In coming months, Yahoo will require users to sign in with a Yahoo account when they want to access services like Flickr or Fantasy Sports. As first reported by Reuters’ Alexei Oreskovic, the company plans to phase out its practice of accepting user names and passwords from two of its biggest online rivals.
“This new process, which now asks users to sign in with a Yahoo username, will allow us to offer the best personalized experience to everyone,” a spokeswoman told Silicon Beat. She added that Yahoo is streamlining its sign-in process to include a single account and password for all Yahoo products, which is what Google does with its services. (SEE UPDATE BELOW.)
Google and Facebook have long encouraged other websites to accept their users’ sign-in credentials. That helps those sites get more visitors, by eliminating the “friction” of signing in with a different account. As others have noted, this also helps Google and Facebook promote their own brands and gain data about their users’ travels around the web, which can provide valuable insight for delivering ads.

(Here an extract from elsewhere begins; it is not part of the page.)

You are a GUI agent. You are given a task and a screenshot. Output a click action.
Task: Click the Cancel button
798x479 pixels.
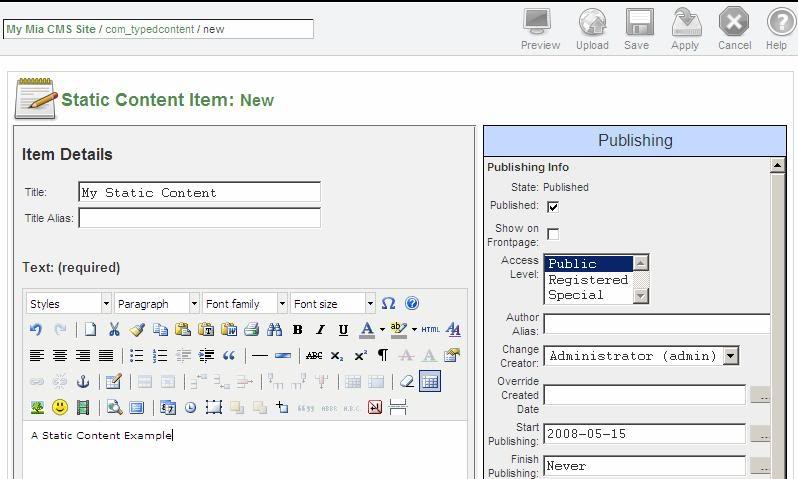point(734,30)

Yahoo is now putting its own brand first, by reversing a practice that started under former CEO Carol Bartz. Perhaps more importantly, in a financial sense, Mayer is also asserting Yahoo’s control over users’ data by not sharing it with her rivals. That could help Yahoo deliver more personalized advertising along with other services.
Despite her initial efforts to overhaul the company and create new online services for users, Mayer has struggled to turn around Yahoo’s ad business. But the sign-in change follows some other recent initiatives that suggest she isn’t giving up:
Last month, she announced a new program for selling mobile search and display ads. And this week, Ad Age is reporting that Yahoo has begun testing new mobile “app install” ads – or ads that users can click to install new apps on their phones or tablets. Those ads have been lucrative for Facebook and helped that company build a thriving mobile business.
UPDATE: After we asked, a Yahoo spokeswoman said the company’s streamlined log-in plans won’t require a Yahoo account to sign into Tumblr, which has continued to operate autonomously since Yahoo acquired the social blogging service last year.